A Timely Find: Pieces of St. Louis History Uncovered During City's Anniversary Year
Archaeologists working a construction site near the Poplar Street Bridge in downtown St. Louis have made quite a timely find. Buried beneath hundreds of years of city development were the first pieces of evidence from the French founding of the city in 1764. Historical records have long shown who was living in the settlement during the French colonial period of the city, but up until this point no artifacts from these early people had been found. Missouri Department of Transportation archaeologist Michael Meyer has located ceramic pieces that most likely came from bowls in addition to traces of French colonial–style architecture on the site.
This discovery comes just as St. Louis is celebrating its 250th anniversary, and the Missouri History Museum’s 250 in 250 exhibit includes several objects, people, and stories that help tell the history of the city’s French colonial heritage. In addition to people like Auguste Chouteau and moments such as the “Founding of St.
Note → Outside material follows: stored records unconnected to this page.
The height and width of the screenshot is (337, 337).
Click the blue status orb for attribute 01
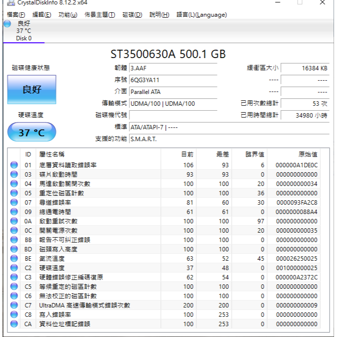click(x=14, y=165)
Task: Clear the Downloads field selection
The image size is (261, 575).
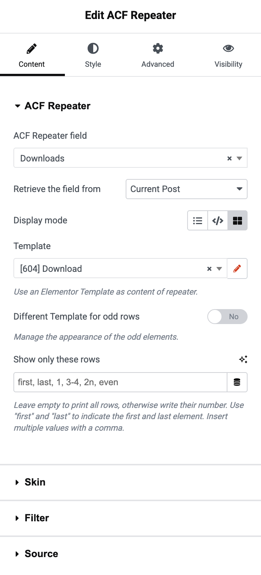Action: tap(229, 158)
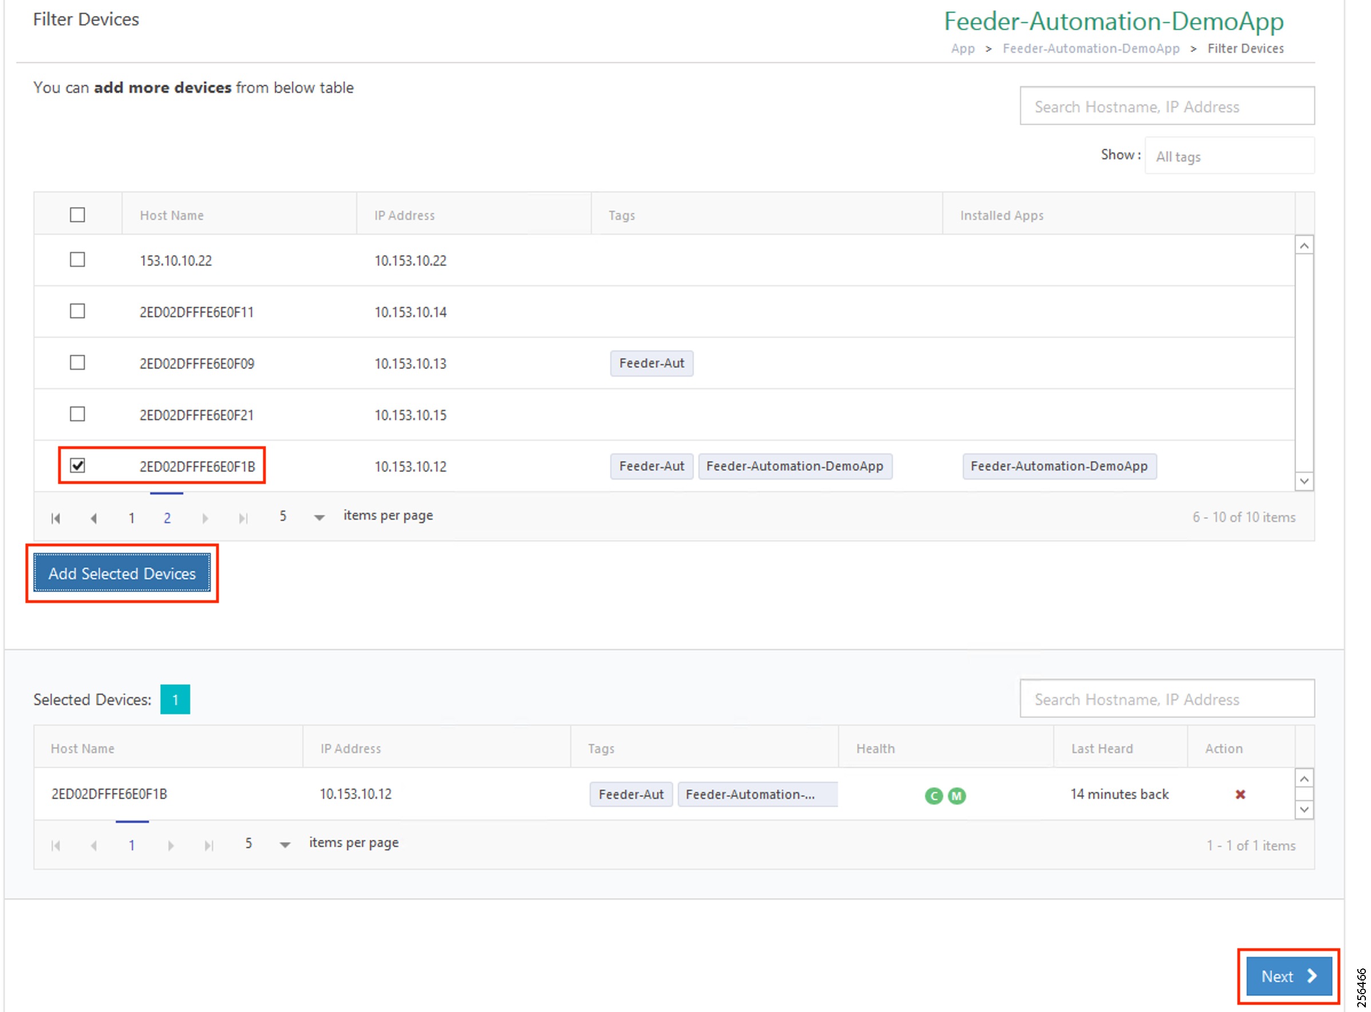Click the green M health status icon
Image resolution: width=1371 pixels, height=1012 pixels.
pos(956,796)
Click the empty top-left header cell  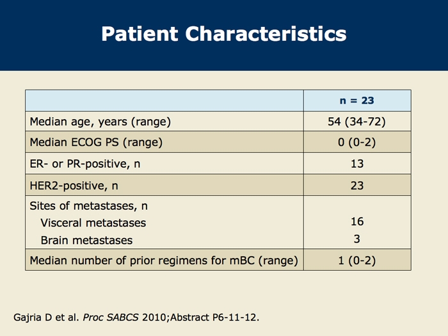point(164,100)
Louis” within the exhibit, the Museum has several images related to French colonial culture and history within our overall collection.
Deemed the “Eyes of the Missouri Territory,” Anna Maria von Phul was in town visiting family in the early 1800s when she painted a portfolio of watercolors illustrating the Creole people and buildings in the St. Louis and St. Charles areas. Von Phul’s images may be from a later time period, but they do offer a glimpse of what everyday life was like for the French and Americans living in early St. Louis. A collection of her watercolors was donated to the Museum in 1953.
Thomas Easterly, one of the more famous American daguerreotypists from the 19th century, spent a considerable amount of time traveling around Missouri practicing his early photographic process. In addition to portraits, Easterly used this process to capture images of 18th-century French homes still standing around the St. Louis and Mississippi River area.
Finally, French military officer Georges Henry Victor Collot sketched homes and landscapes while traveling down the Ohio and Mississippi rivers in the spring and summer of 1796. His sketch of a French colonial home in the area served as the basis for the engraving shown here. The vertical timbers shown in the engraving are characteristic of French architecture during the period and match the type of wood-post holes found by archaeologists at the Poplar Street Bridge construction site.